### Task statement:
Retype the material from the line with "Identify the location of x-tick-label: −2." to the line with "obs-possible-marker is located", reproducing each line exactly and leaving the pictures out of your answer.

### Provided records:
**********

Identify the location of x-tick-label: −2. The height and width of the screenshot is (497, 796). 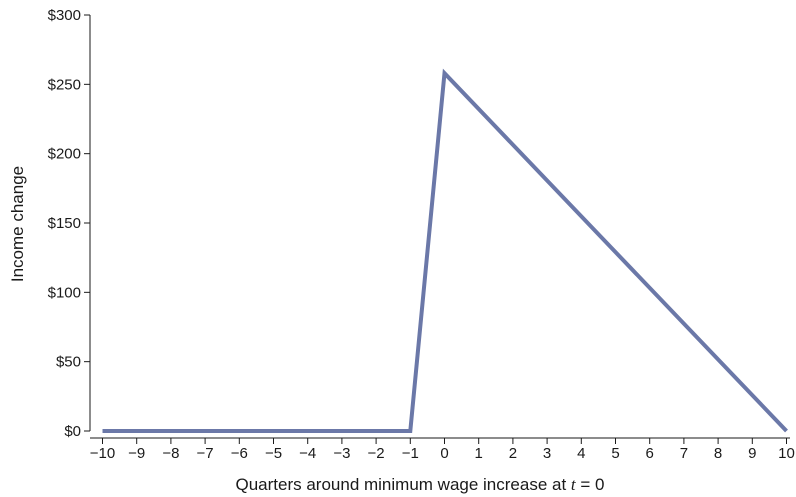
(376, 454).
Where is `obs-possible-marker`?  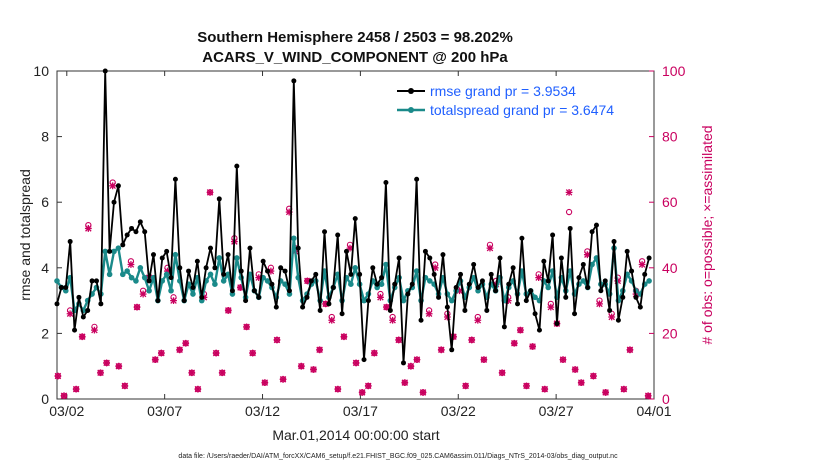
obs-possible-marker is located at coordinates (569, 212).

**********

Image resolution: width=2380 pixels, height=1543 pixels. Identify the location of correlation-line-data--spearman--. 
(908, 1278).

**********

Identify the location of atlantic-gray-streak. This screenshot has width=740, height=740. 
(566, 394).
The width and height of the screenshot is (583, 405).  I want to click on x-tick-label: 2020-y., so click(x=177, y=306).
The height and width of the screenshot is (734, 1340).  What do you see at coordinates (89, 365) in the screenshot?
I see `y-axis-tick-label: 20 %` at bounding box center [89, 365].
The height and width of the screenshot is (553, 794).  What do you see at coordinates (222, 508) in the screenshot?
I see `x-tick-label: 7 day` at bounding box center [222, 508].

**********

### Solved problem:
Identify the location of x-tick-label: −2. The height and width of the screenshot is (497, 796). 
(376, 454).
Where is `obs-possible-marker`?  
obs-possible-marker is located at coordinates (569, 212).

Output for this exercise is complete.